Il est particulièrement difficile pour les personnes trans peu familiarisées avec le système médical de trouver un point de contact adéquat. L'absence de liens entre les institutions et les organisations médicales pour les personnes vivant avec le VIH et les communautés trans crée un obstacle supplémentaire inutile à l'accès. 

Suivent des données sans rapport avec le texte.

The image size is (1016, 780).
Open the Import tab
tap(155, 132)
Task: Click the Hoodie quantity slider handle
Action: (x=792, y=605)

Visibilité et mise en réseau

Outre un accès sans barrières au système de santé et un suivi médical favorable aux personnes trans la visibilité d'autres personnes trans concernées par le VIH se révèle être un facteur de réussite déterminant pour les personnes trans vivant avec le VIH. C'est justement au sein des communautés trans que le fait d'être entouré·x·e d'autres personnes qui partagent les mêmes réalités de vie peut apporter un grand soulagement. Cela peut entraîner une charge supplémentaire dans le contexte du VIH. A l'inverse, les personnes assignée au sexe féminin à la naissance sont souvent moins prises au sérieux et ont plus de mal à se faire entendre. De plus, les personnes trans ressentent souvent que la pathologisation de leur identité de genre contribue à ce que leurs préoccupations (médicales) soient moins prises au sérieux.

Genre et attentes

Le lien entre l'identité de genre d'une personne et son approche de la santé et des maladies est peu discuté. On attend souvent des personnes perçues comme des hommes qu'elles ne parlent pas de leur santé et de leurs besoins et qu'elles soient dures à la tâche. 

 

Conseils pour la vie quotidienne

Des changements dans l'ensemble de la société et une volonté politique sont nécessaires pour améliorer la qualité de vie des personnes trans. Mais dans le contact direct avec les personnes trans, chacun·x·e peut y apporter sa contribution. Voici des conseils importants, surtout pour les professionnel·x·le·s de santé, mais pas seulement :

  • Utiliser les civilités, les prénoms et les pronoms souhaités et les noter si possible.
  • S’informer auprès d'organisations spécialisées dirigées par la communauté. 
  • Ne poser que des questions pertinentes sur le plan médical, expliquer en quoi elles le sont. 
  • Être ouvert·x·e à ses incertitudes. 
  • Se concentrer sur ce dont la personne souhaite discuter.